Goals:
A - From the passage on Cloudify user-groups and LDAP groups, echo the wording between "Connecting Cloudify user-groups" and "Cloudify Management Console.", inclusive.
B - Condense the paragraph of the Cloudify LDAP passage that begins "To create this connection" into a short bulleted list that keeps its main facts.
C - Carry the passage on Cloudify user-groups and LDAP groups forward with the section that would come after its final sentence.

Text segment:
--
Connecting Cloudify user-groups with the LDAP groups
To create this connection between the LDAP system and Cloudify you must create user-groups in Cloudify that represent your LDAP user groups. You then assign those Cloudify groups to tenants in Cloudify Manager, with the desired roles. When a user logs into Cloudify, a request is sent to the LDAP system for authentication and identification of the groups to which the user belongs (including groups that contains groups that eventually contains the user - aka nested groups). Cloudify then identifies the tenants that the Cloudify groups (that represent the LDAP groups) can access, and allows user access according to the permissions the roles of the groups provide.
For more information on creating a user group, see either the CLI command, or the Cloudify Management Console.
--
Information shown:
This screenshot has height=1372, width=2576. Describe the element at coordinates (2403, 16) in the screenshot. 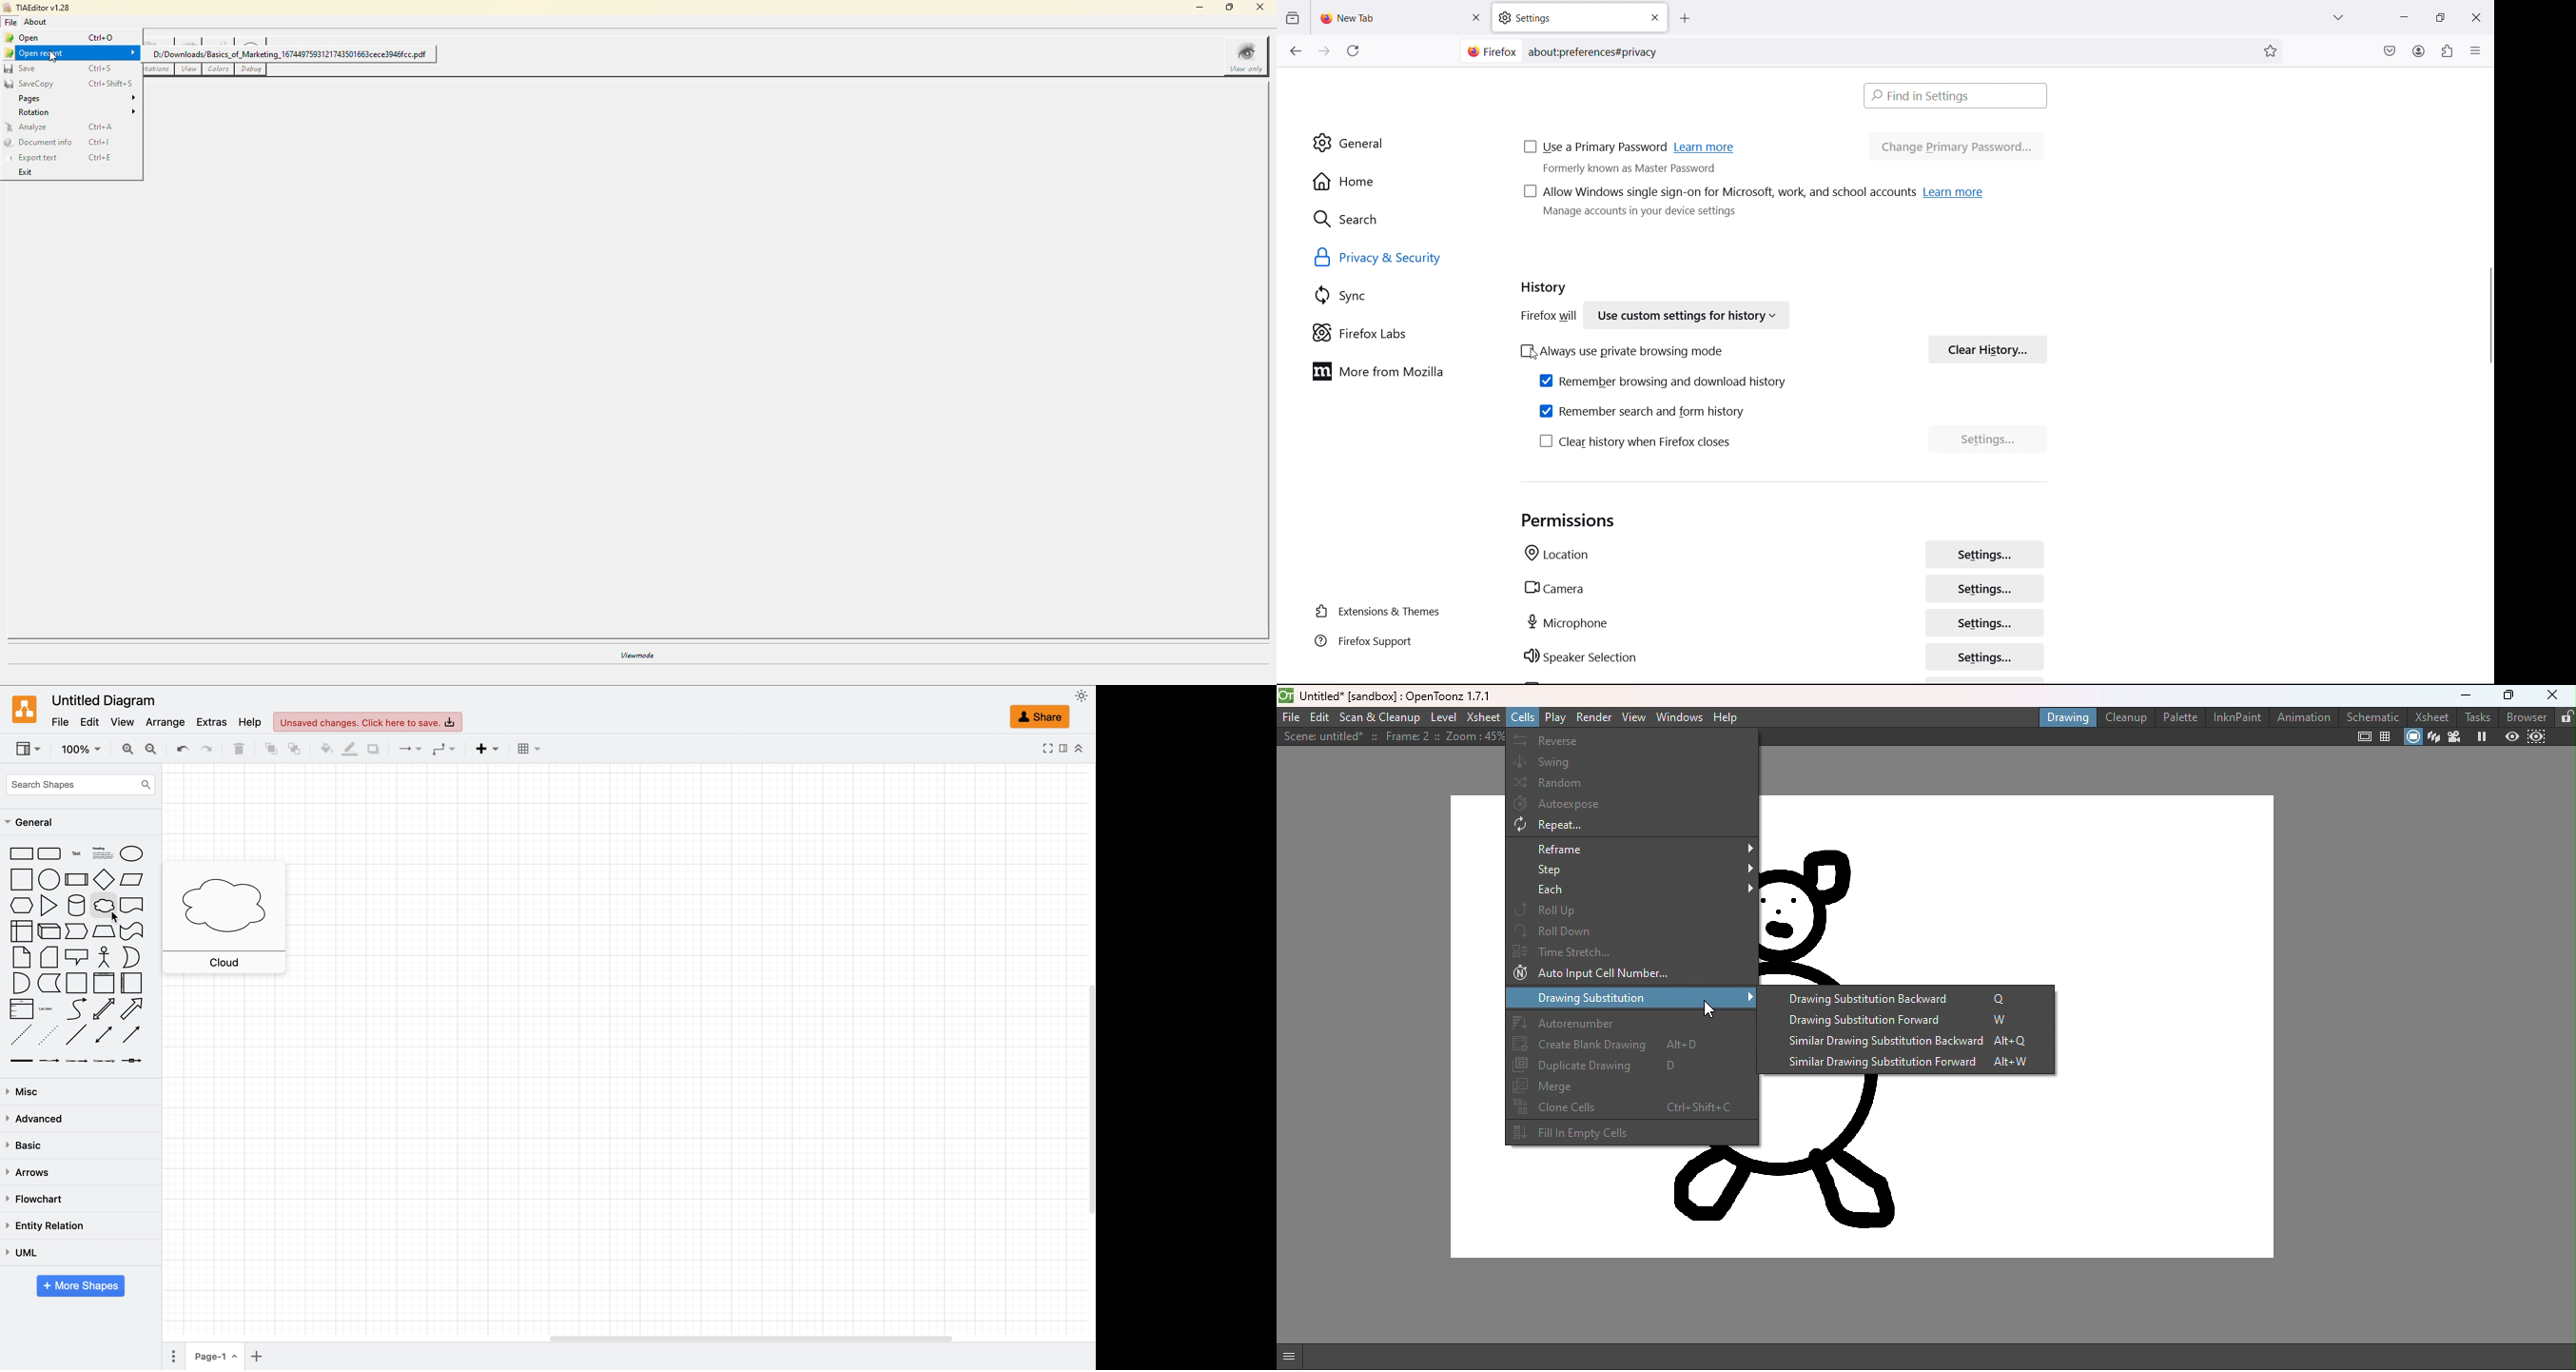

I see `minimize` at that location.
--
Responses:
A -
Connecting Cloudify user-groups with the LDAP groups
To create this connection between the LDAP system and Cloudify you must create user-groups in Cloudify that represent your LDAP user groups. You then assign those Cloudify groups to tenants in Cloudify Manager, with the desired roles. When a user logs into Cloudify, a request is sent to the LDAP system for authentication and identification of the groups to which the user belongs (including groups that contains groups that eventually contains the user - aka nested groups). Cloudify then identifies the tenants that the Cloudify groups (that represent the LDAP groups) can access, and allows user access according to the permissions the roles of the groups provide.
For more information on creating a user group, see either the CLI command, or the Cloudify Management Console.

B -
- Create user-groups in Cloudify that represent your LDAP user groups.
- Assign those Cloudify groups to tenants in Cloudify Manager with the desired roles.
- At login, Cloudify sends a request to the LDAP system to authenticate the user and identify the user's groups, including nested groups.
- Cloudify then finds the tenants those groups can access and grants access according to the permissions of the groups' roles.

C -
In case a user belongs to multiple groups which are assigned to the same tenant with different roles, the user’s permissions in the tenant will be a sum of all the permission it receives from the different groups. For example, let’s say userA is a member of two Groups in LDAP – “team_leaders”, and “devs”. The team_leaders group is associated in Cloudify with the group “all_tenants_viewers”, which is assigned to all of the manager’s tenants with the role “Viewer”. The “devs” group is associated in Cloudify with the group “dev_users”, which is assigned to dev_tenant with the role “User”. So, userA is now assigned to dev_tenant twice – once as a Viewer and once as a User. Upon logging into this tenant, the permissions userA will have will be a sum of the permissions of the two roles. For more information regaring the user-roles, see Managing Roles. After users have logged in to Cloudify, they are visible in the users list, but you cannot perform any management actions on their profiles.
LDAP passwords are not saved in Cloudify Manager.
Roles management with Ldap
Upon assigning a user or a user-group to a tenant, we must specify their permissions in this tenant. This is being done by adding a User Role. In user creation, we define whether the users are admins or not. If admins, they will automatically have maximal permissions to all tenants. If not, they will be marked as “default” users, meaning they exist in the system but need to be explicitly assigned to specific tenants with specific roles.
When using LDAP, we don’t manage the users, but the user-groups, so we will manage the roles through them.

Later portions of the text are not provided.